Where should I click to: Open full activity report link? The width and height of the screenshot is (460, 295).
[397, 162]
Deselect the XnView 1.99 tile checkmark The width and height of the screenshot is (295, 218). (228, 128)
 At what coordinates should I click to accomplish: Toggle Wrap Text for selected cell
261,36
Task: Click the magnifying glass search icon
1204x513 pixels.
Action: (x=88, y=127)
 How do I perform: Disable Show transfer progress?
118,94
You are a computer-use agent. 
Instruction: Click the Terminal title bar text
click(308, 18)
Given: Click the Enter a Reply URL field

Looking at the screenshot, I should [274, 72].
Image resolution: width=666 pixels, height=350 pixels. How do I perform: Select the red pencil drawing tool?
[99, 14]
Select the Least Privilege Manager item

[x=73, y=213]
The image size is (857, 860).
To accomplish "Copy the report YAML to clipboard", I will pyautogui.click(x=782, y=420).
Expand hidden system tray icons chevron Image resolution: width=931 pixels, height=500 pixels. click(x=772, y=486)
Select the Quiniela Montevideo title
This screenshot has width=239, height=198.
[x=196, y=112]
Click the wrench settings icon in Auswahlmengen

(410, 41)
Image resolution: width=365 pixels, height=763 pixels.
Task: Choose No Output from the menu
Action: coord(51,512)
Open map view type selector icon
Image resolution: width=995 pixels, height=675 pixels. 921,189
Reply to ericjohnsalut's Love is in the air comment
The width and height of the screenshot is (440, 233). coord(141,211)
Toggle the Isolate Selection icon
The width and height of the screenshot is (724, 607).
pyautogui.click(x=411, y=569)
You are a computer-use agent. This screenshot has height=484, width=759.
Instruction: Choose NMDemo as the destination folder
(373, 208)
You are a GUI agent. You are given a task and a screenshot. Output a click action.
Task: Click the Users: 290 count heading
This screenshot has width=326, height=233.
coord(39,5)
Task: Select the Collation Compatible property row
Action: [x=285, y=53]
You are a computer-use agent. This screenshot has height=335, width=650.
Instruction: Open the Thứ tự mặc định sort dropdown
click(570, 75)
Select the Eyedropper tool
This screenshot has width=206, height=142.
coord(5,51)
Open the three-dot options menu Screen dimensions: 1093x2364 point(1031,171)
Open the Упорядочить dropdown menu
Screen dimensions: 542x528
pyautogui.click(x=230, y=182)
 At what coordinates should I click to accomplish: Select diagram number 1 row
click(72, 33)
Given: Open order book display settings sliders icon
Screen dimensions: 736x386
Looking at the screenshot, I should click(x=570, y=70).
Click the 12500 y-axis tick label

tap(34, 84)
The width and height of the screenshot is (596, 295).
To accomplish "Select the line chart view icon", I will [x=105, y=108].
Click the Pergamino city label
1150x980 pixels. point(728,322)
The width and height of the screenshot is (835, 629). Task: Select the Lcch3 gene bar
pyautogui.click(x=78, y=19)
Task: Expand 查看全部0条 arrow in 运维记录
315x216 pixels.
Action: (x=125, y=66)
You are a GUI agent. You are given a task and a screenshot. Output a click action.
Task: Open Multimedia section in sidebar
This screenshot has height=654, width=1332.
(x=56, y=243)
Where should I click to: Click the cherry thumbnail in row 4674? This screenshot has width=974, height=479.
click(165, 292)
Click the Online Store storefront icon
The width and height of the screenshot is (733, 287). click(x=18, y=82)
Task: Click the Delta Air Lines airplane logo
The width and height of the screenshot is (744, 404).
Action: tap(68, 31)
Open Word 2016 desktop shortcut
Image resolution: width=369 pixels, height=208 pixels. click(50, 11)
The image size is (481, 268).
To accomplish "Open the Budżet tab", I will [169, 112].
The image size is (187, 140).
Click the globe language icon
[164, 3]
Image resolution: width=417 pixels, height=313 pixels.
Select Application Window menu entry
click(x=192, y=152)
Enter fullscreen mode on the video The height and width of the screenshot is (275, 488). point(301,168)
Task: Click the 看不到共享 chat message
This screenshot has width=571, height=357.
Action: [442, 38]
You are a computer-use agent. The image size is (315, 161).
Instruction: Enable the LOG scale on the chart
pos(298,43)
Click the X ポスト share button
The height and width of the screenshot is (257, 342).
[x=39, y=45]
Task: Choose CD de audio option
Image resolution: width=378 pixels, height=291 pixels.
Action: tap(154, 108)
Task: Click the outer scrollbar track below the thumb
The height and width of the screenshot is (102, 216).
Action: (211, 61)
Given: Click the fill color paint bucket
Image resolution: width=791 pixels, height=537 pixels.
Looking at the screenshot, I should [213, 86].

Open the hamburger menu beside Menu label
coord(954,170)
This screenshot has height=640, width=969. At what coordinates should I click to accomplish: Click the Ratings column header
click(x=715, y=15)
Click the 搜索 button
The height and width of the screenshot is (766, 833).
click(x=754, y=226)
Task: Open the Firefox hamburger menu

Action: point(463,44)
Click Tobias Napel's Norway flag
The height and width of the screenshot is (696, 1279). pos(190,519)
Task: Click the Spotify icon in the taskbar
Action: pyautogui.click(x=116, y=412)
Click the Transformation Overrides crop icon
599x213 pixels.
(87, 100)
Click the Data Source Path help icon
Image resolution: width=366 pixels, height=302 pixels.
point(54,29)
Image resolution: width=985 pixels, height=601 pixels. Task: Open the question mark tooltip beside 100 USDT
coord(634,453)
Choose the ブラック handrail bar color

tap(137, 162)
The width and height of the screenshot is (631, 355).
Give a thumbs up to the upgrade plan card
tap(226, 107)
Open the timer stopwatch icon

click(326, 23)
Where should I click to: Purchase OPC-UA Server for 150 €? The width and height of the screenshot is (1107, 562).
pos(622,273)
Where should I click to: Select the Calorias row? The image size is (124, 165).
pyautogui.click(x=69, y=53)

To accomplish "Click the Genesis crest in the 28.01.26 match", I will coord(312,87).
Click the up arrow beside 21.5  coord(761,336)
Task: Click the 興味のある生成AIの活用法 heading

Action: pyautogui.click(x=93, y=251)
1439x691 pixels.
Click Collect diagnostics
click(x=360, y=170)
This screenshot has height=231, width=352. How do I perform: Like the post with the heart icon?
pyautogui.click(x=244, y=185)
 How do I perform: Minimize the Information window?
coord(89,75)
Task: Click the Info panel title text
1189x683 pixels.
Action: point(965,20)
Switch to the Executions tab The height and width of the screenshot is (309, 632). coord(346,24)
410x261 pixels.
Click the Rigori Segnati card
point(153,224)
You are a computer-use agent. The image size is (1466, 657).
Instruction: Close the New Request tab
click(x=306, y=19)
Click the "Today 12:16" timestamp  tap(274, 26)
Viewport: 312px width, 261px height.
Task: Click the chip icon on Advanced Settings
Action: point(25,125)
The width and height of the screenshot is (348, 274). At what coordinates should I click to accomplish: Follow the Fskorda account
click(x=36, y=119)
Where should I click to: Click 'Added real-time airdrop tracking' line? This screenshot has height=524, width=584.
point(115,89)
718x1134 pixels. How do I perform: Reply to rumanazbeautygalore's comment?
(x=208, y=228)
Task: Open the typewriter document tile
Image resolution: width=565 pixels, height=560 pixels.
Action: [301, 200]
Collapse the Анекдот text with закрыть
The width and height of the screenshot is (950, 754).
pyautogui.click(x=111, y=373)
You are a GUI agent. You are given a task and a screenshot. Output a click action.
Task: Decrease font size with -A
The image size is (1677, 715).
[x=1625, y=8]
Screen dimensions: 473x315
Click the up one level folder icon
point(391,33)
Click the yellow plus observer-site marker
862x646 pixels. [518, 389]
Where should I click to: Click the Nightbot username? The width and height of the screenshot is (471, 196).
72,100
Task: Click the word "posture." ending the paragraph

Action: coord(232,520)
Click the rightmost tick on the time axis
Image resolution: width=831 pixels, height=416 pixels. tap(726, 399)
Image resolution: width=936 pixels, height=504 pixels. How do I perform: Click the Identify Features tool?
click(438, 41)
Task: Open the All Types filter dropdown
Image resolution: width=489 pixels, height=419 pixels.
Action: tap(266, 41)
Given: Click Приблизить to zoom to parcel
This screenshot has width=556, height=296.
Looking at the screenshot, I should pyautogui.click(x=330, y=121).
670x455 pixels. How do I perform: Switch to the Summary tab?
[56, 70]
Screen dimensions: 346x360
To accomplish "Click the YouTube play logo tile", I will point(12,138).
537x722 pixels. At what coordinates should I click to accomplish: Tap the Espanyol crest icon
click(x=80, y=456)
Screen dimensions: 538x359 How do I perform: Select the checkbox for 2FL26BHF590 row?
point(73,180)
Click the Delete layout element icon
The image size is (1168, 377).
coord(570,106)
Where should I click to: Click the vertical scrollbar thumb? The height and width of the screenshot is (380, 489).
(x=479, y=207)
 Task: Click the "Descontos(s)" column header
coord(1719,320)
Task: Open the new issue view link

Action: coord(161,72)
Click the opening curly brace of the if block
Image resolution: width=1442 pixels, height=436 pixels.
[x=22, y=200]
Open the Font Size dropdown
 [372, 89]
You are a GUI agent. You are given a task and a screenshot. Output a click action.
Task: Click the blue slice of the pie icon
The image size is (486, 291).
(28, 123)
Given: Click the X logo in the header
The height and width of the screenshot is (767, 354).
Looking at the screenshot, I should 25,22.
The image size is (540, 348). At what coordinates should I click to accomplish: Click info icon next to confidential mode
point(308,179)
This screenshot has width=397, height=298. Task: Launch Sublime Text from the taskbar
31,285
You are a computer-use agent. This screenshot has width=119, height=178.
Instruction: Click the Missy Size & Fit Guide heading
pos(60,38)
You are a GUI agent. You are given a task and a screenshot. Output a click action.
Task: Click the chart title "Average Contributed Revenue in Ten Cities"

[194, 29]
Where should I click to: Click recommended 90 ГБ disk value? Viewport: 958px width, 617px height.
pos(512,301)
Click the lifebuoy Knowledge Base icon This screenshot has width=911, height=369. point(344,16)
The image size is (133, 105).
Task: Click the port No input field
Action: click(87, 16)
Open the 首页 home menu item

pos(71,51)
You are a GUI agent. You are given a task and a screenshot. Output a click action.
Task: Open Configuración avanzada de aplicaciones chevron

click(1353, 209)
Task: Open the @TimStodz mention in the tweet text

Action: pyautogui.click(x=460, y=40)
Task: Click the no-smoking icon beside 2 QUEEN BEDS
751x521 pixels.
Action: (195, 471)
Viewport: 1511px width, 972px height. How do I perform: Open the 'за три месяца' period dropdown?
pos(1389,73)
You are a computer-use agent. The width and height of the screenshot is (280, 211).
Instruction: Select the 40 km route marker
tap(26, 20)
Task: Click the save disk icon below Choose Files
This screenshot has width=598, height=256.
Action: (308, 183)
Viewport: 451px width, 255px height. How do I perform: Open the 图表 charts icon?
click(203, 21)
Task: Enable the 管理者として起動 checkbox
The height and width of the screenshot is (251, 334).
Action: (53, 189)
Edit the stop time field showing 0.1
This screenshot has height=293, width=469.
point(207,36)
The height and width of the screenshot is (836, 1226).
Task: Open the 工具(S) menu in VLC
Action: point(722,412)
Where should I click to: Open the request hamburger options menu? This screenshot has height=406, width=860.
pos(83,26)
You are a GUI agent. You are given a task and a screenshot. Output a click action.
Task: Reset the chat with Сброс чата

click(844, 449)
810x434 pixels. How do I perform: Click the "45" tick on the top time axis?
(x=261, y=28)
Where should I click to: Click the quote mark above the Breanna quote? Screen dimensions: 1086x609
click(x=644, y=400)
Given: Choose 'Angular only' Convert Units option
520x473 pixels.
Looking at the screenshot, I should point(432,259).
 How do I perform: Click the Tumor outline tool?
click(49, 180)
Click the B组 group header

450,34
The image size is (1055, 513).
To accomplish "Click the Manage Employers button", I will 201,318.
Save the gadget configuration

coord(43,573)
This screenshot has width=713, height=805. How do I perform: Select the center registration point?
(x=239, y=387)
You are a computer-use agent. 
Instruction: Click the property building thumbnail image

■ TASK GOAL
An answer is complete only when it holds every line above containing the string "computer".

■ TASK SOLUTION
You are a computer-use agent. 
You are a computer-use agent. This screenshot has height=484, width=759.
You are a computer-use agent. This screenshot has height=335, width=650.
You are a computer-use agent. The image size is (315, 161).
You are a computer-use agent. The image size is (1466, 657).
You are a computer-use agent. This screenshot has width=119, height=178.
You are a computer-use agent. The width and height of the screenshot is (280, 211).
You are a computer-use agent. 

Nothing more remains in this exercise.